What comes to mind when hearing the words distributed system? For mathematicians, it may be farming out computing tasks to a computer grid. Business executives may think of Web-based commerce systems globally processing orders. Facilities managers may imagine wireless sensor networks monitoring the health of a building. All of these examples, however, share a fundamental theme – a distributed system is any system that uses multiple processors to solve a problem. Because of the tremendous cost and performance improvements in semiconductor technology, engineers are finding more effective ways to meet application challenges by adding more computing engines. The products designed, as well as the systems developed for testing and controlling these products, are becoming more distributed.
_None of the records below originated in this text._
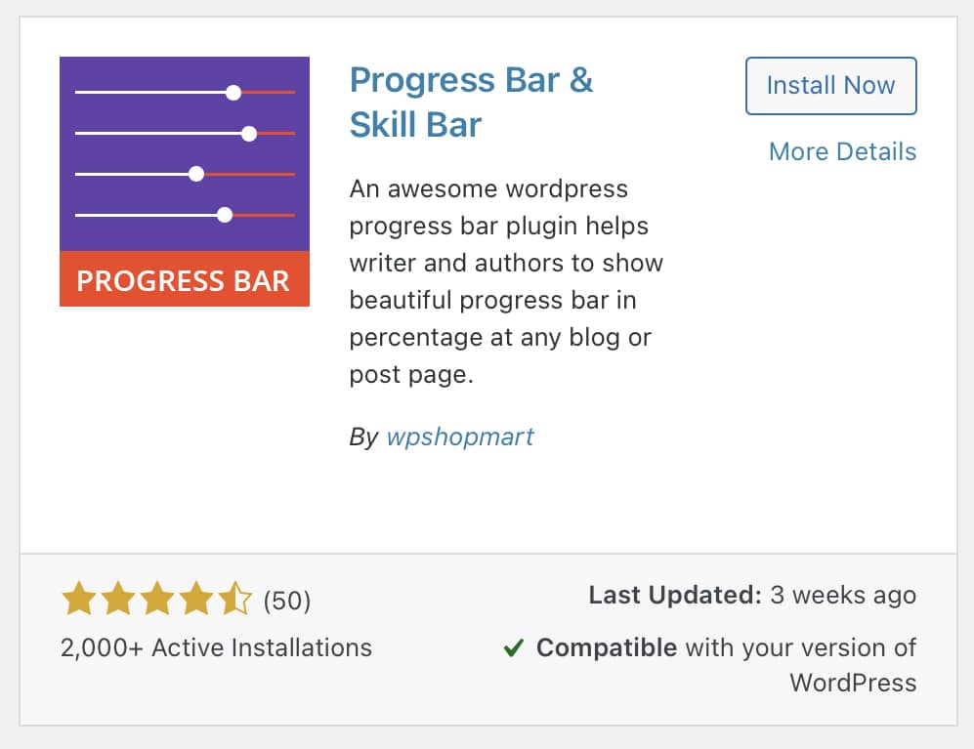
Task: Click the top slider knob in thumbnail
Action: coord(233,93)
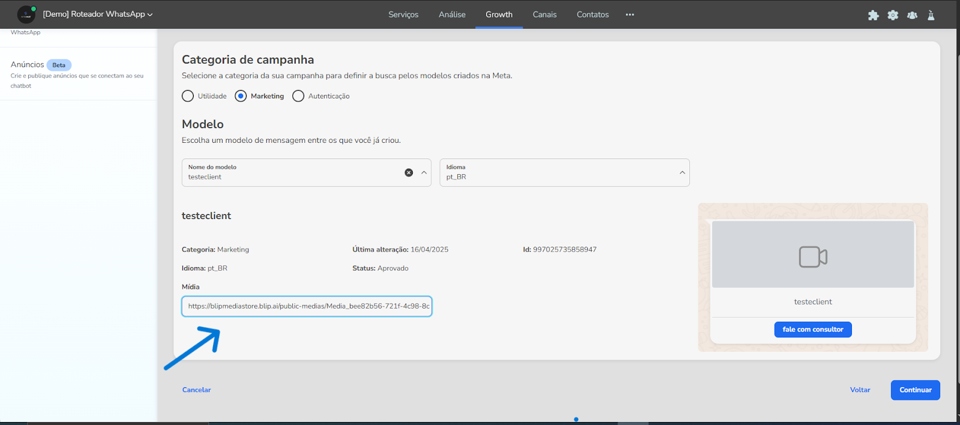Screen dimensions: 960x425
Task: Click the Voltar link
Action: [860, 390]
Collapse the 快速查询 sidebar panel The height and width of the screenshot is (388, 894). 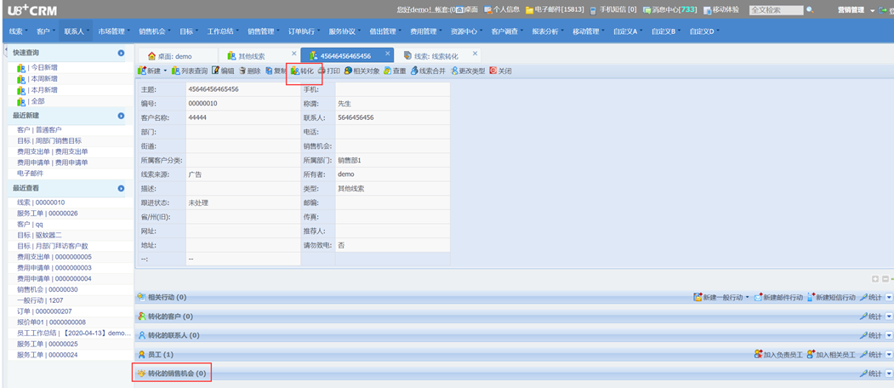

However, designing multiple computing engines into a test or control system has not been as easy as engineers might hope. Developing distributed systems introduces an entirely new set of programming challenges that traditional tools do not properly address. This paper identifies the core attributes of a distributed system as applied to an engineering design, control, or test application and outlines the key challenges in developing these types of systems. Additionally, this paper introduces how the National Instruments LabVIEW 8 graphical development environment addresses these challenges with new distributed intelligence technology that includes:

• Programming multiple targets such as desktop, industrial, mobile, and embedded devices
• New LabVIEW project to provide an intuitive system view for navigating and managing distributed systems from a single environment
• New communication interface, the LabVIEW shared variable, to simplify data communication among distributed devices and systems
• Tools for timing and synchronizing within and between distributed devices and systems

Examples of Distributed Systems in Design, Control, and Test

Developing a distributed system requires unique programming approaches. For instance, in the sensor network example, wireless sensors are self-organizing units that organically connect to other sensors in the vicinity to build a communication fabric. Obviously, the advanced researchers working on this technology face completely new software challenges. These advanced concepts are not yet commonplace, but, as illustrated by the applications below, engineers and scientists are facing many of these same programming challenges that exist in the systems they are designing, controlling, and testing today.

Design
• Automobile electronic stability controls use microprocessors near the center of gravity to monitor inputs from braking and steering systems and make slight adjustments to keep the vehicle stable.
• Smart phones combine high-performance DSPs for audio processing with microprocessors for handling other tasks such as PDA capabilities.

Control
• Machines controlling manufacturing processes, such as extruders, printers, or packaging machines, combine multiple controllers working in concert to manage the flow of raw materials into the process and move the finished product out.
• Industrial monitoring systems feature remotely distributed, headless control units that monitor and control different plant conditions while logging data to enterprise databases.

Test
• Structural test and monitoring systems – whether measuring the structural response of an airplane wing or the safety of an automobile during crash tests – can feature hundreds of I/O points gathering data at various subsystems located around the structure. Correlating these distributed measurements through advanced timing and synchronization schemes can be critical to effectively analyzing the result.
• Hardware-in-the-loop (HIL) tests, which test dynamic control systems, simulate the external environment with high-speed, real-time I/O controlled from one system tightly coupled with the engine control unit (ECU) under development. These two processes working together form a combined test and control system.
What may sound like a simple task – adding a processor to improve performance, integrating a DSP for specialized signal processing, replacing a simple measurement device with an intelligent sensor – exposes engineers and scientists to a whole new world of distributed system development challenges. However, relief is on the way in the form of a new software development approach that facilitates distributed development and takes advantage of new processing power.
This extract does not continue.